DGS invests on an equally weighted basis in a portfolio of 20 large
capitalization Canadian equities that have among the highest dividend growth
rates on the TSX and utilizes a split share structure. Over 60% of DGS's
portfolio is invested in Canadian financial equities and it includes nine of the
eleven equities currently held in YTU. In addition, Highstreet Asset Management,
which acts as portfolio manager of YTU, invests DGS's assets, rebalances its
portfolio and selectively writes covered options to generate additional income
for DGS. As such, the Manager considers DGS to be a similar investment to YTU.
The proposed merger is expected to provide unitholders of YEARS Financial Trust
with the following benefits:


- Lower General and Administration Costs per Unit: DGS currently offers lower
general and administration costs per unit than YTU and these costs are expected
to decrease further if the merger is completed due to the larger combined fund
size. 


- Lower Management Fee: DGS offers a lower management fee of 0.60% per annum as
compared to the current YTU management fee of 0.85% per annum.


- Enhanced Liquidity: Following the merger, DGS will have a significantly larger
market capitalization and a greater number of securities and securityholders
than YTU, which is expected to provide enhanced liquidity. In addition, DGS
offers quarterly redemptions at net asset value less costs, whereas YTU only
offers redemptions at net asset value less costs on an annual basis.
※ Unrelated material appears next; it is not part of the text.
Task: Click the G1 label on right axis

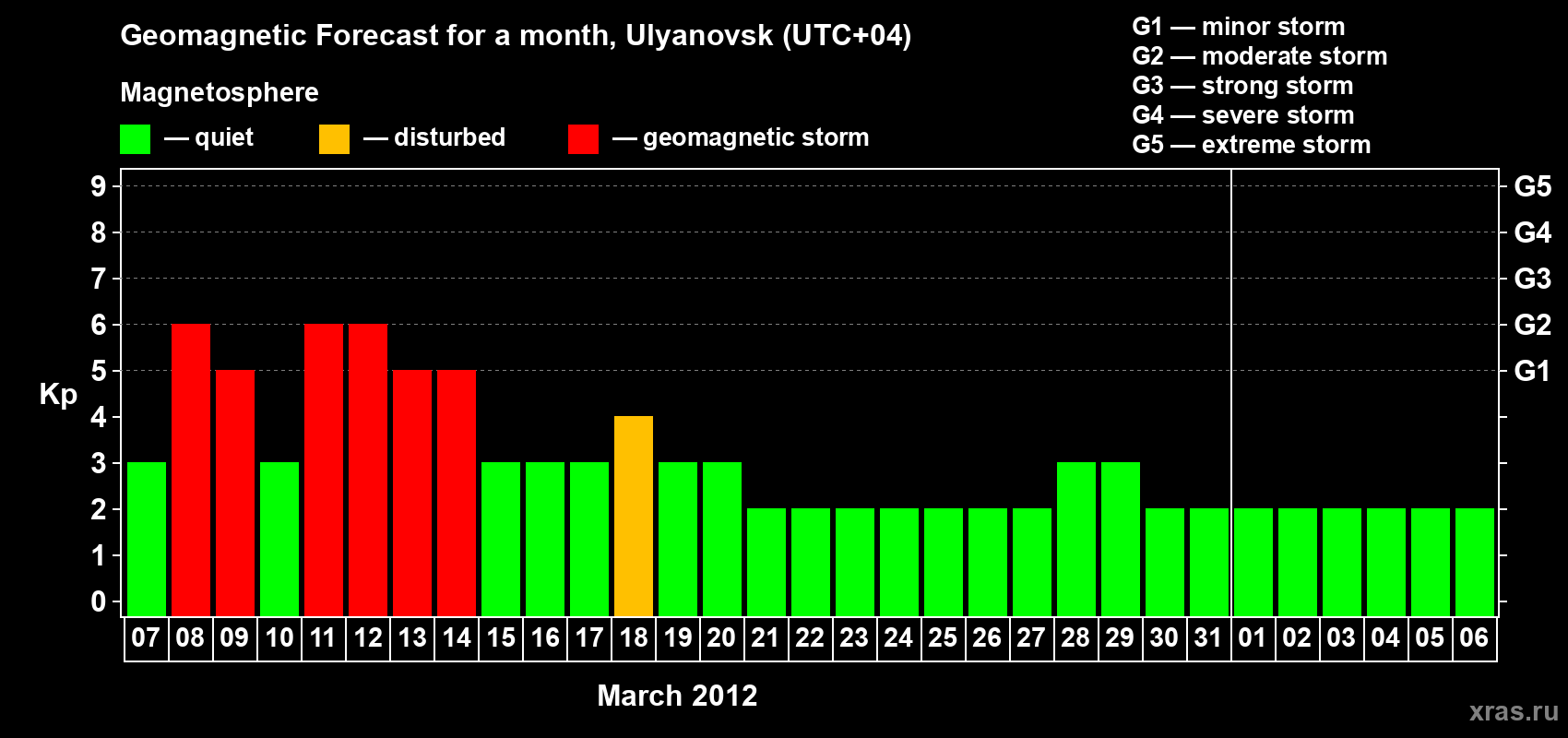Action: 1532,371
- Diversified Portfolio: DGS's portfolio includes 20 blue-chip Canadian equities
and is invested in equities of financial, mining, energy, telecommunication and
energy issuers, providing greater diversification by number of securities and by
industry sectors. 


In addition, since its inception in December 2007, DGS Preferred Shares and
Class A Shares have traded at an average six percent premium to net asset value
on a combined basis, while YTU units have typically traded at a discount to net
asset value. 


Details regarding the proposed merger will be contained in an information
circular which is expected to be mailed to YTU unitholders in October. The
circular will also be available on www.sedar.com and posted on Brompton's
website. In addition to the approval of YTU unitholders, the merger is subject
to applicable regulatory approvals. Under the merger proposal, unitholders of
YTU will receive units of DGS (each unit consisting of one DGS Preferred Share
and one DGS Class A Share) and the number of DGS units to be received will be
based on the relative net asset values per unit of each fund. The proposed
merger is expected to be a taxable transaction for YTU unitholders and they are
encouraged to read the circular in its entirety and consult with their advisors
regarding the proposed merger. The meeting date is expected to be in early
December with an effective merger date of December 31, 2008.


For additional information, please visit our website at www.bromptongroup.com.
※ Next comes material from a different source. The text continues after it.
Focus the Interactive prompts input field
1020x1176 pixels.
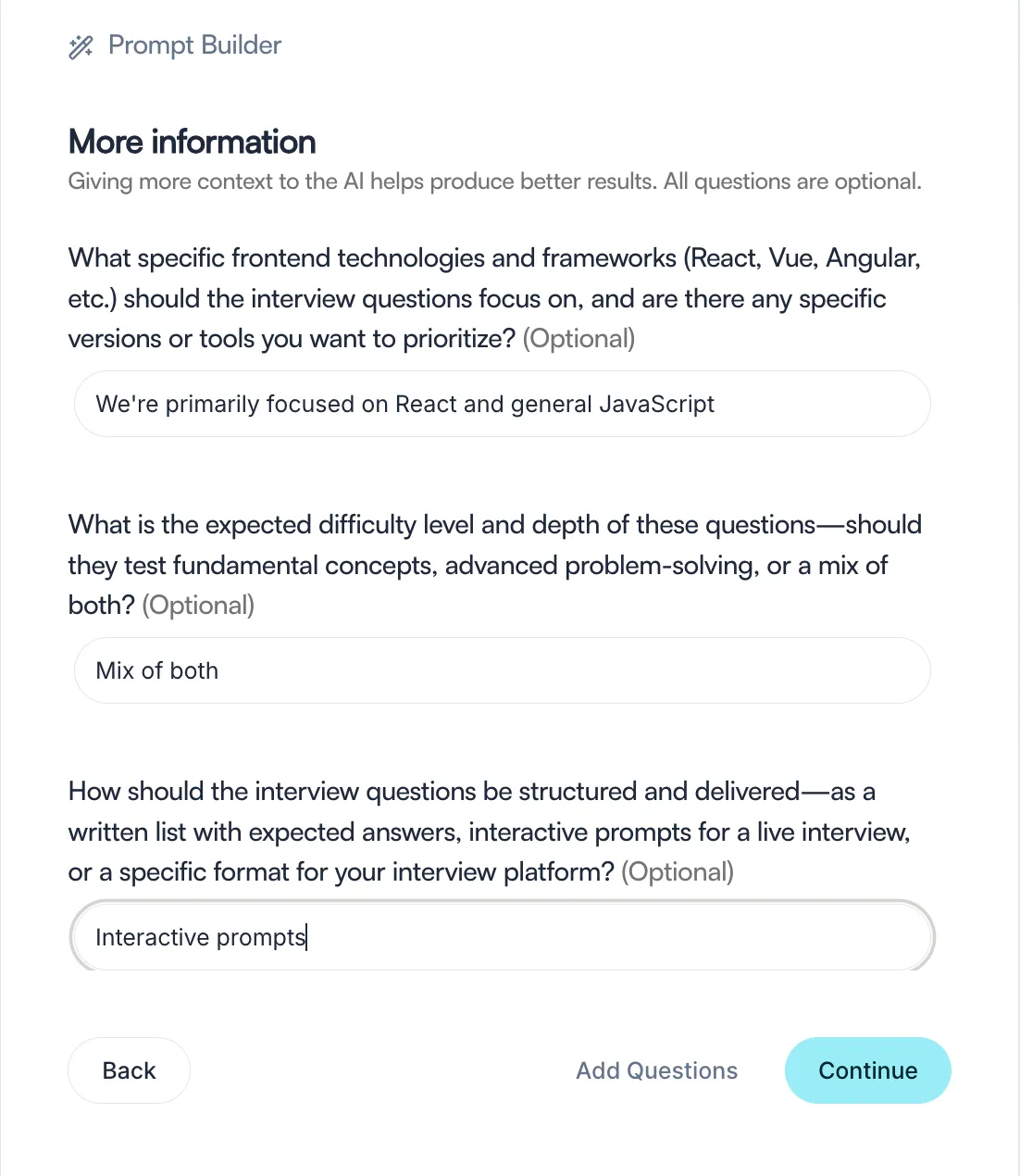point(502,937)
Forward-Looking Statements 

Certain statements contained in this news release constitute forward-looking
information within the meaning of Canadian securities laws. Forward-looking
information may relate to matters disclosed in this press release and to other
matters identified in public filings relating to the funds, to the future
outlook of the funds and anticipated events or results and may include
statements regarding the future financial performance of the funds. In some
cases, forward-looking information can be identified by terms such as "may",
"will", "should", "expect", "plan", "anticipate", "believe", "intend",
"estimate", "predict", "potential", "continue" or other similar expressions
concerning matters that are not historical facts. Actual results may vary from
such forward-looking information for a variety of reasons, including those set
forth below. 


Forward-looking statements in this press release include among other things, the
proposed timing of the merger and the expected completion thereof; the expected
benefits of the merger; and the funds that are proposed to be merged. These
statements are based on certain factors and assumptions. In arriving at our
conclusions regarding the proposed timing of the reorganization, we have assumed
that unitholder approval will be obtained at the meeting or adjournment thereof,
and that any regulatory approvals and third party consents and actions are given
or carried out (as the case may be) in a timely manner. Our expectations
regarding the merger are based on a single fund being more cost effective to
operate and a larger fund having greater trading volume and liquidity. While we
consider these assumptions to be reasonable based on information currently
available to us, they may prove to be incorrect. There are no assurances that
the actual outcomes will match the forward-looking statements as a result of a
number of risks and uncertainties that could cause actual results to differ
materially from what we currently expect. These factors include changes in
market and competition, governmental or regulatory developments and general
economic conditions. Other than as required under securities laws, we do not
undertake to update this information at any particular time.